After that first week, Luna said a line formed every Wednesday, and she quickly became a regular vendor. Over the next four years, Luna and her husband ran the food truck at festivals, markets, and late-night spots downtown, learning how to balance customer demand with long hours and unpredictable weather.
As Luna’s business continues, she hopes to make a space where her son can eventually work.
“We don’t know if he will be able to go to college or do some career,” Luna said. “I learned that a lot of people with this disability don’t really get appreciated, they don’t get paid the same way everybody else gets paid.”

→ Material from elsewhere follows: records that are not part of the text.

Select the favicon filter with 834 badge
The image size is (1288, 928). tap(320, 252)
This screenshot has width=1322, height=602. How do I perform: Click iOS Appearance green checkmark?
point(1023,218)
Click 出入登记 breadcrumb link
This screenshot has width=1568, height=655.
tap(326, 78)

Luna recalled past experiences at restaurants where her son was told to “shut up,” and they faced discrimination from other customers and restaurants. As Luna grows her business, she said she hopes those with disabilities are able to come to Luna’s Tacos and feel welcomed.
“I don’t want people here unappreciated,” she said. “I want people to feel [at] home. We are all the same. Yeah, we are the same. Doesn’t matter what color you are, what ways you are, how good or bad you are.”
Now, in her first brick-and-mortar location, Luna has expanded her menu; however, she predicts even more change on the horizon, with new offerings weekly.
New menu items include her family’s favorite dishes: albondigas, chicken meatballs simmered in chipotle sauce; A La Mexicana, pork salsa verde; chiles rellenos, roasted peppers stuffed with cheese or tofu; and birria, a traditional Mexican stew slow-cooked with chiles and spices.
This summer, Luna hopes to operate both the food truck Thursday to Saturday at night and the restaurant Sunday to Friday, as well as the Iowa City Farmers Market. Even with so much support and planning, she said stepping into a permanent space comes with its own worries.
“I am a little bit scared, but everybody is afraid,” she said. “[Afraid I] don’t make the expectations of the community. I am always a person who likes to go above and beyond. I’m planning to do a lot of stuff, like I’m planning to do the market. But I don’t know if I can do that. And so I don’t feel so comfortable.”
Many customers are excited about the new space. Iowa City resident Fifi Odhiambo said she’s thrilled for the restaurant’s new, more permanent location.
“The service is always great,” Odhiambo said. “They stand out because there’s such friendly people working there. I’m glad they have a building, and I think they can do more with the space, like letting people socialize. It’s exciting to have another long-lasting taco spot downtown.”